An exact copy of all entries is required.

Saved entries
*** Block opens ***
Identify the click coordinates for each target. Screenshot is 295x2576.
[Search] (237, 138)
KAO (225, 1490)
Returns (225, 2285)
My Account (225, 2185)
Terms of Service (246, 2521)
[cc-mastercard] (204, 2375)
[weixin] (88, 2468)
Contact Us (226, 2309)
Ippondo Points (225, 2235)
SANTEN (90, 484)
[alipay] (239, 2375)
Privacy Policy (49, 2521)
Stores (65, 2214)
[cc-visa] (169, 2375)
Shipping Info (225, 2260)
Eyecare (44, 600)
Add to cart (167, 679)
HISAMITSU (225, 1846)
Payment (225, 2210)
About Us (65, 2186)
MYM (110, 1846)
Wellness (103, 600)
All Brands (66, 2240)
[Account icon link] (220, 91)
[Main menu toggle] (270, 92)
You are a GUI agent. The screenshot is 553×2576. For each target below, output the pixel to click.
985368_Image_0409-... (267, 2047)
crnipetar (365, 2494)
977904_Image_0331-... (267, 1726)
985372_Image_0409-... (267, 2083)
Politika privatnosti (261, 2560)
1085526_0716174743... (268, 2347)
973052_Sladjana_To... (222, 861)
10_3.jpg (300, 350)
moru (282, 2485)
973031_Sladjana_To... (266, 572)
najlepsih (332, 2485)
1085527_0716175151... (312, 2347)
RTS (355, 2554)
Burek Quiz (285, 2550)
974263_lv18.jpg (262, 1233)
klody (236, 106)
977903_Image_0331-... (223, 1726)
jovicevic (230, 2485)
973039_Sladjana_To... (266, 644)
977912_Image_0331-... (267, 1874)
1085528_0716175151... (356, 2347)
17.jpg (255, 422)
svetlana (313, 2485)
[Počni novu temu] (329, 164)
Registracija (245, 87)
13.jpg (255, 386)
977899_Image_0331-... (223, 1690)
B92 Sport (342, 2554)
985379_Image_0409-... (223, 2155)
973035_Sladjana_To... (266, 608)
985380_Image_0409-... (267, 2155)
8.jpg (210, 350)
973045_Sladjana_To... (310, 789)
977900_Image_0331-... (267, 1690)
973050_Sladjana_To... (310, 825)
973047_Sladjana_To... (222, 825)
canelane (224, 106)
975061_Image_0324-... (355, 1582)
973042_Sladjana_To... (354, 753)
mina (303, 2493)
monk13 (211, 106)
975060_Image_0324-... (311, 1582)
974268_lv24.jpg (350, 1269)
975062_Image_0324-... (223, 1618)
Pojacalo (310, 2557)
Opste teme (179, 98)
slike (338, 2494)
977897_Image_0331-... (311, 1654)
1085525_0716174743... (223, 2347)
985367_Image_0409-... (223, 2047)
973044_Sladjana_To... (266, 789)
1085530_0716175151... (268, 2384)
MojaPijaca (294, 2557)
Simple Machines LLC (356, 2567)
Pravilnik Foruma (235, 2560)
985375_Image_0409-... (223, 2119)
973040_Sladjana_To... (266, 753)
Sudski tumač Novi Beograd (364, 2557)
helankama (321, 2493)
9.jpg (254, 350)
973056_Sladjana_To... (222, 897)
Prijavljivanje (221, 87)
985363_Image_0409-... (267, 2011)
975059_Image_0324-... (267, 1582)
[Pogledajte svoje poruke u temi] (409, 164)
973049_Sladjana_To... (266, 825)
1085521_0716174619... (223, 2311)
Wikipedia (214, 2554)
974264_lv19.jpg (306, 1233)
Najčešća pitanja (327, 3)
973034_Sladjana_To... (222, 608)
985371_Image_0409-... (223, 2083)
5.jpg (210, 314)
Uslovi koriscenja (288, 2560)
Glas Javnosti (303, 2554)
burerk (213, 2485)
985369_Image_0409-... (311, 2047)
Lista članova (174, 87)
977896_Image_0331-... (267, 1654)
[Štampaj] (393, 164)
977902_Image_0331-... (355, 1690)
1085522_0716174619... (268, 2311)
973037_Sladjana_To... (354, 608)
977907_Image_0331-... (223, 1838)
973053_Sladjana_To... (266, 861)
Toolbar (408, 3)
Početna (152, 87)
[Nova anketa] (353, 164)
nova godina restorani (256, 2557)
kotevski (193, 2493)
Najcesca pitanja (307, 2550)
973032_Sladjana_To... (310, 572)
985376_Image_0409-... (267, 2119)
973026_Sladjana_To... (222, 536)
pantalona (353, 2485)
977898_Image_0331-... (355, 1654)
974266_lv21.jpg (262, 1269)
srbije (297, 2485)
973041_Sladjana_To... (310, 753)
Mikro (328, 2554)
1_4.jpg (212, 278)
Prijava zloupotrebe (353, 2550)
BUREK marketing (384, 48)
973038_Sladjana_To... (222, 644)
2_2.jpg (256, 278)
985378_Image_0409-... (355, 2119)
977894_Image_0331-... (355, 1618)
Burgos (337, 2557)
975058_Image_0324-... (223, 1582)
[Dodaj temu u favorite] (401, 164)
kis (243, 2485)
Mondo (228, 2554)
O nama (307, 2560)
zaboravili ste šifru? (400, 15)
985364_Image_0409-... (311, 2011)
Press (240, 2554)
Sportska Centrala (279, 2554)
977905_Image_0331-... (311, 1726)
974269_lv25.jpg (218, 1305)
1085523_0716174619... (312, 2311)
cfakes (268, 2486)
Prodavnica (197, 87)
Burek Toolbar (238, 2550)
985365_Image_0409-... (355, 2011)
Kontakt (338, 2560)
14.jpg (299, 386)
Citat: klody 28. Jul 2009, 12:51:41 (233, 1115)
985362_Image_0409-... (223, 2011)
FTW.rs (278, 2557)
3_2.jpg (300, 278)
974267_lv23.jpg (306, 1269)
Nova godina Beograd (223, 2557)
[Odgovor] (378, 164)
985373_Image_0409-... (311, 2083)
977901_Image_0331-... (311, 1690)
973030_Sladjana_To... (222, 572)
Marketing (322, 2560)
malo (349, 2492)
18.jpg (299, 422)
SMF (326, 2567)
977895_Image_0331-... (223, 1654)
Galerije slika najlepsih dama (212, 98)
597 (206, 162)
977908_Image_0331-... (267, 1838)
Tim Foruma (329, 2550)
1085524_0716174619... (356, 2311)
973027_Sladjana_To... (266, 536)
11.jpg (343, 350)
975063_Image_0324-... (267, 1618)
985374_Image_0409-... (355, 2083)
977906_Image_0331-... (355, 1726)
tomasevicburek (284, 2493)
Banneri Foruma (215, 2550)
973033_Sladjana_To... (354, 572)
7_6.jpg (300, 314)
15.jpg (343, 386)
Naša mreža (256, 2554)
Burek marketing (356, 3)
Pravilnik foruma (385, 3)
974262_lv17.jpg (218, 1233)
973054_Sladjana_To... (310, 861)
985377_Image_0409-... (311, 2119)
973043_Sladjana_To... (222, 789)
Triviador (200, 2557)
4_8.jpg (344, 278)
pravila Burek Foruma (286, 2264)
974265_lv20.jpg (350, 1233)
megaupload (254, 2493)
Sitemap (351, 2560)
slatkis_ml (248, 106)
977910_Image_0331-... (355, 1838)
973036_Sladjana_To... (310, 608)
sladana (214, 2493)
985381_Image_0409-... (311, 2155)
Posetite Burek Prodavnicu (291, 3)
*** Block closes ***
RESPONSE AREA:
Identify the click coordinates for each target. Screenshot is 295x2576.
[Search] (237, 138)
KAO (225, 1490)
Returns (225, 2285)
My Account (225, 2185)
Terms of Service (246, 2521)
[cc-mastercard] (204, 2375)
[weixin] (88, 2468)
Contact Us (226, 2309)
Ippondo Points (225, 2235)
SANTEN (90, 484)
[alipay] (239, 2375)
Privacy Policy (49, 2521)
Stores (65, 2214)
[cc-visa] (169, 2375)
Shipping Info (225, 2260)
Eyecare (44, 600)
Add to cart (167, 679)
HISAMITSU (225, 1846)
Payment (225, 2210)
About Us (65, 2186)
MYM (110, 1846)
Wellness (103, 600)
All Brands (66, 2240)
[Account icon link] (220, 91)
[Main menu toggle] (270, 92)
You are a GUI agent. The screenshot is 553×2576. For each target below, output the pixel to click.
985368_Image_0409-... (267, 2047)
crnipetar (365, 2494)
977904_Image_0331-... (267, 1726)
985372_Image_0409-... (267, 2083)
Politika privatnosti (261, 2560)
1085526_0716174743... (268, 2347)
973052_Sladjana_To... (222, 861)
10_3.jpg (300, 350)
moru (282, 2485)
973031_Sladjana_To... (266, 572)
najlepsih (332, 2485)
1085527_0716175151... (312, 2347)
RTS (355, 2554)
Burek Quiz (285, 2550)
974263_lv18.jpg (262, 1233)
klody (236, 106)
977903_Image_0331-... (223, 1726)
jovicevic (230, 2485)
973039_Sladjana_To... (266, 644)
977912_Image_0331-... (267, 1874)
1085528_0716175151... (356, 2347)
17.jpg (255, 422)
svetlana (313, 2485)
[Počni novu temu] (329, 164)
Registracija (245, 87)
13.jpg (255, 386)
977899_Image_0331-... (223, 1690)
B92 Sport (342, 2554)
985379_Image_0409-... (223, 2155)
973035_Sladjana_To... (266, 608)
985380_Image_0409-... (267, 2155)
8.jpg (210, 350)
973045_Sladjana_To... (310, 789)
977900_Image_0331-... (267, 1690)
973050_Sladjana_To... (310, 825)
973047_Sladjana_To... (222, 825)
canelane (224, 106)
975061_Image_0324-... (355, 1582)
973042_Sladjana_To... (354, 753)
mina (303, 2493)
monk13 (211, 106)
975060_Image_0324-... (311, 1582)
974268_lv24.jpg (350, 1269)
975062_Image_0324-... (223, 1618)
Pojacalo (310, 2557)
Opste teme (179, 98)
slike (338, 2494)
977897_Image_0331-... (311, 1654)
1085525_0716174743... (223, 2347)
985367_Image_0409-... (223, 2047)
973044_Sladjana_To... (266, 789)
1085530_0716175151... (268, 2384)
MojaPijaca (294, 2557)
Simple Machines LLC (356, 2567)
Pravilnik Foruma (235, 2560)
985375_Image_0409-... (223, 2119)
973040_Sladjana_To... (266, 753)
Sudski tumač Novi Beograd (364, 2557)
helankama (321, 2493)
9.jpg (254, 350)
973056_Sladjana_To... (222, 897)
Prijavljivanje (221, 87)
985363_Image_0409-... (267, 2011)
975059_Image_0324-... (267, 1582)
[Pogledajte svoje poruke u temi] (409, 164)
973049_Sladjana_To... (266, 825)
1085521_0716174619... (223, 2311)
Wikipedia (214, 2554)
974264_lv19.jpg (306, 1233)
Najčešća pitanja (327, 3)
973034_Sladjana_To... (222, 608)
985371_Image_0409-... (223, 2083)
5.jpg (210, 314)
Uslovi koriscenja (288, 2560)
Glas Javnosti (303, 2554)
burerk (213, 2485)
985369_Image_0409-... (311, 2047)
Lista članova (174, 87)
977896_Image_0331-... (267, 1654)
[Štampaj] (393, 164)
977902_Image_0331-... (355, 1690)
1085522_0716174619... (268, 2311)
973037_Sladjana_To... (354, 608)
977907_Image_0331-... (223, 1838)
973053_Sladjana_To... (266, 861)
Toolbar (408, 3)
Početna (152, 87)
[Nova anketa] (353, 164)
nova godina restorani (256, 2557)
kotevski (193, 2493)
Najcesca pitanja (307, 2550)
973032_Sladjana_To... (310, 572)
985376_Image_0409-... (267, 2119)
973026_Sladjana_To... (222, 536)
pantalona (353, 2485)
977898_Image_0331-... (355, 1654)
974266_lv21.jpg (262, 1269)
srbije (297, 2485)
973041_Sladjana_To... (310, 753)
Mikro (328, 2554)
1_4.jpg (212, 278)
Prijava zloupotrebe (353, 2550)
BUREK marketing (384, 48)
973038_Sladjana_To... (222, 644)
2_2.jpg (256, 278)
985378_Image_0409-... (355, 2119)
977894_Image_0331-... (355, 1618)
Burgos (337, 2557)
975058_Image_0324-... (223, 1582)
[Dodaj temu u favorite] (401, 164)
kis (243, 2485)
Mondo (228, 2554)
O nama (307, 2560)
zaboravili ste šifru? (400, 15)
985364_Image_0409-... (311, 2011)
Press (240, 2554)
Sportska Centrala (279, 2554)
977905_Image_0331-... (311, 1726)
974269_lv25.jpg (218, 1305)
1085523_0716174619... (312, 2311)
cfakes (268, 2486)
Prodavnica (197, 87)
Burek Toolbar (238, 2550)
985365_Image_0409-... (355, 2011)
Kontakt (338, 2560)
14.jpg (299, 386)
Citat: klody 28. Jul 2009, 12:51:41 (233, 1115)
985362_Image_0409-... (223, 2011)
FTW.rs (278, 2557)
3_2.jpg (300, 278)
974267_lv23.jpg (306, 1269)
Nova godina Beograd (223, 2557)
[Odgovor] (378, 164)
985373_Image_0409-... (311, 2083)
977901_Image_0331-... (311, 1690)
973030_Sladjana_To... (222, 572)
Marketing (322, 2560)
malo (349, 2492)
18.jpg (299, 422)
SMF (326, 2567)
977895_Image_0331-... (223, 1654)
Galerije slika najlepsih dama (212, 98)
597 (206, 162)
977908_Image_0331-... (267, 1838)
Tim Foruma (329, 2550)
1085524_0716174619... (356, 2311)
973027_Sladjana_To... (266, 536)
11.jpg (343, 350)
975063_Image_0324-... (267, 1618)
985374_Image_0409-... (355, 2083)
977906_Image_0331-... (355, 1726)
tomasevicburek (284, 2493)
Banneri Foruma (215, 2550)
973033_Sladjana_To... (354, 572)
7_6.jpg (300, 314)
15.jpg (343, 386)
Naša mreža (256, 2554)
Burek marketing (356, 3)
Pravilnik foruma (385, 3)
974262_lv17.jpg (218, 1233)
973054_Sladjana_To... (310, 861)
985377_Image_0409-... (311, 2119)
973043_Sladjana_To... (222, 789)
Triviador (200, 2557)
4_8.jpg (344, 278)
pravila Burek Foruma (286, 2264)
974265_lv20.jpg (350, 1233)
megaupload (254, 2493)
Sitemap (351, 2560)
slatkis_ml (248, 106)
977910_Image_0331-... (355, 1838)
973036_Sladjana_To... (310, 608)
sladana (214, 2493)
985381_Image_0409-... (311, 2155)
Posetite Burek Prodavnicu (291, 3)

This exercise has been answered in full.